Abstract

Harvesting data from distributed Internet of Things (IoT) devices with multiple autonomous unmanned aerial vehicles (UAVs) is a challenging problem requiring flexible path planning methods. We propose a multi-agent reinforcement learning (MARL) approach that, in contrast to previous work, can adapt to profound changes in the scenario parameters defining the data harvesting mission, such as the number of deployed UAVs, number, position and data amount of IoT devices, or the maximum flying time, without the need to perform expensive recomputations or relearn control policies. We formulate the path planning problem for a cooperative, non-communicating, and homogeneous team of UAVs tasked with maximizing collected data from distributed IoT sensor nodes subject to flying time and collision avoidance constraints. The path planning problem is translated into a decentralized partially observable Markov decision process (Dec-POMDP), which we solve through a deep reinforcement learning (DRL) approach, approximating the optimal UAV control policy without prior knowledge of the challenging wireless channel characteristics in dense urban environments.
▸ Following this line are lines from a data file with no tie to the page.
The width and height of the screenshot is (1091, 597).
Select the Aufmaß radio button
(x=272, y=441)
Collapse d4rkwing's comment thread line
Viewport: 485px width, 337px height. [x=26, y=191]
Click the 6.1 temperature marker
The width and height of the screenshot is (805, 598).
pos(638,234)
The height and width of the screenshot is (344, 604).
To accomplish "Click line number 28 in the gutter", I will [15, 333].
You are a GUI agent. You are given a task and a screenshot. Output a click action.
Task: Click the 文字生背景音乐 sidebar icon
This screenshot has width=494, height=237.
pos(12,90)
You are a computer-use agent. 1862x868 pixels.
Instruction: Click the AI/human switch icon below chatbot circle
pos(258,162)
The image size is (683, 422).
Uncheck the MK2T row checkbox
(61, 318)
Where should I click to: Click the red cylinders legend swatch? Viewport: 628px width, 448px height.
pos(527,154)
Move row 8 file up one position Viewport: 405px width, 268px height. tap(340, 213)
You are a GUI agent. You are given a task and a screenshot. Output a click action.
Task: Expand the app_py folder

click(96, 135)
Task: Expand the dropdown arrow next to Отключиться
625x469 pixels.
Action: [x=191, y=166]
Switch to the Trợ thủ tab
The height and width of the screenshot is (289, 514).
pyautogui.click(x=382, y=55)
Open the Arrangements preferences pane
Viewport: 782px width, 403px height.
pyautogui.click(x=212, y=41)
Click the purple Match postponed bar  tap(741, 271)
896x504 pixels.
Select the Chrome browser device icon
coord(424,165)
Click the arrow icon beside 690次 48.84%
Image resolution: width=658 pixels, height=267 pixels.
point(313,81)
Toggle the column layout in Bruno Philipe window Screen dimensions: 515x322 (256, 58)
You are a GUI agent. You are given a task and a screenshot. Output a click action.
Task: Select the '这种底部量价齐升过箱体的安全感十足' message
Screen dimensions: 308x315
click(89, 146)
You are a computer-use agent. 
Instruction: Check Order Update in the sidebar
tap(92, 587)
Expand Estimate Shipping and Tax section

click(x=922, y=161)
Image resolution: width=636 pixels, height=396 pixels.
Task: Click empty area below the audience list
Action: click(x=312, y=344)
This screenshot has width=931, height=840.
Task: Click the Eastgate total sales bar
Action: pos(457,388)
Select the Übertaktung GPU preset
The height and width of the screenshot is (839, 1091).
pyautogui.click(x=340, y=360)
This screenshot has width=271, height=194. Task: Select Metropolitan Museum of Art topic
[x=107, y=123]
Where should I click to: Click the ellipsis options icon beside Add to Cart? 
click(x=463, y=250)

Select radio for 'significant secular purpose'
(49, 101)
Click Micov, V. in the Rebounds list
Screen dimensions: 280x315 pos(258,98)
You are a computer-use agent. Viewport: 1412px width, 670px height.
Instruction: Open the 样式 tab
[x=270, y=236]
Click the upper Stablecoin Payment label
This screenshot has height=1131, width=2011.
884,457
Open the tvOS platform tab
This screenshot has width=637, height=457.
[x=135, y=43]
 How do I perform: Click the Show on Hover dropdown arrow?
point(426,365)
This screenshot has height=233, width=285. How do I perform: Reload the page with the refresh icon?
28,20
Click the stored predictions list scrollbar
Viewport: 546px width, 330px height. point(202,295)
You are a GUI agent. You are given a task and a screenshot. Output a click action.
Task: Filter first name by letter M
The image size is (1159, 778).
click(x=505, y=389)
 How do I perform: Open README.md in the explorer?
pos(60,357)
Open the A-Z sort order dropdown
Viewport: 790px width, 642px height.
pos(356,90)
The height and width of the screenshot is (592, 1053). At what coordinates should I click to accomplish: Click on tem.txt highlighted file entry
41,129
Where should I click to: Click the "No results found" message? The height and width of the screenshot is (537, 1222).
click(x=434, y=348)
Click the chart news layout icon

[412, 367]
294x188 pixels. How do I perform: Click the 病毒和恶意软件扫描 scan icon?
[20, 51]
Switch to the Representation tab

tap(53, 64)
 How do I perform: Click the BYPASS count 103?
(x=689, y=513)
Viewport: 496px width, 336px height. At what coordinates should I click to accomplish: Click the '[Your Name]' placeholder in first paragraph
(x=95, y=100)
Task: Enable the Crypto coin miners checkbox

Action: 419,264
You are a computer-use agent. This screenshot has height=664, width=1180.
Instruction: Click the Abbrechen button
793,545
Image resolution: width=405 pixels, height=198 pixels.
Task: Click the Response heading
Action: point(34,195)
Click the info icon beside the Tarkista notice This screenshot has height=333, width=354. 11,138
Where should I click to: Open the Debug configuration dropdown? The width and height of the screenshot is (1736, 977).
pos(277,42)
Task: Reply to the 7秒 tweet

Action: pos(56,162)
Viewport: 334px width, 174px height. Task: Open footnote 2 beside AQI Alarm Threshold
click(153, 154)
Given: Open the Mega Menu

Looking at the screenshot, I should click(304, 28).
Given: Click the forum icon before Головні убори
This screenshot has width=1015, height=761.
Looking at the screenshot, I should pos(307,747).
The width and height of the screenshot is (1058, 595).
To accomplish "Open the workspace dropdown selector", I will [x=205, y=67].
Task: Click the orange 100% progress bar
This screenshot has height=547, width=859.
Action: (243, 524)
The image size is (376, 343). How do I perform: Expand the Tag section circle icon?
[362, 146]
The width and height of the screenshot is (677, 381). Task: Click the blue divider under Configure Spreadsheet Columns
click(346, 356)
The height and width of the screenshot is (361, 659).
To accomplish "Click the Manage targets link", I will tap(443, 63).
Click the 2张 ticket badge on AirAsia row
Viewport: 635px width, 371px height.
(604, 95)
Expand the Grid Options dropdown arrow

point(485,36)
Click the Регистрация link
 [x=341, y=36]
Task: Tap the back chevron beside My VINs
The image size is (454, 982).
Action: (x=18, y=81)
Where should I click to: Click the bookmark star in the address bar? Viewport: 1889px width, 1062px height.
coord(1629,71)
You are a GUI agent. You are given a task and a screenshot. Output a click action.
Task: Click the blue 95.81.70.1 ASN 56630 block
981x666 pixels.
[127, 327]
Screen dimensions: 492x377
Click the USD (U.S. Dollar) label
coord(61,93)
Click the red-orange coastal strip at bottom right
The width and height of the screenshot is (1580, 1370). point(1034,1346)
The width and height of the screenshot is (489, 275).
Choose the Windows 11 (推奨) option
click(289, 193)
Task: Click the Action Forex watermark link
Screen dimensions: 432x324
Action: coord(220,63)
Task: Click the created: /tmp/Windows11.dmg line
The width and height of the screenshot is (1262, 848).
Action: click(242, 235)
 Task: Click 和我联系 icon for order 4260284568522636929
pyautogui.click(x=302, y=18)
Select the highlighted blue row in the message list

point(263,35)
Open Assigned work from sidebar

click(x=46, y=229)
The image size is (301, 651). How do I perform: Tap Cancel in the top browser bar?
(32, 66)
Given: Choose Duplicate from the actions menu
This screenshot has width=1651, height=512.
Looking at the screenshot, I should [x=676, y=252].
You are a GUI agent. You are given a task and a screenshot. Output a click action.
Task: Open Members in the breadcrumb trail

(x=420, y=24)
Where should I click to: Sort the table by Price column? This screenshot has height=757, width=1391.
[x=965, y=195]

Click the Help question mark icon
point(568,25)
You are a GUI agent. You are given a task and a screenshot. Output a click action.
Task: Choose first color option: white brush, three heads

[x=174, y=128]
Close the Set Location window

By exploiting a combination of centered global and local map representations of the environment that are fed into convolutional layers of the agents, we show that our proposed network architecture enables the agents to cooperate effectively by carefully dividing the data collection task among themselves, adapt to large complex environments and state spaces, and make movement decisions that balance data collection goals, flight-time efficiency, and navigation constraints. Finally, learning a control policy that generalizes over the scenario parameter space enables us to analyze the influence of individual parameters on collection performance and provide some intuition about system-level benefits.

Highlights

  • A UTONOMOUS unmanned aerial vehicles (UAVs) are envisioned as passive cellular-connected users of telecommunication networks and as active connectivity enablers [2]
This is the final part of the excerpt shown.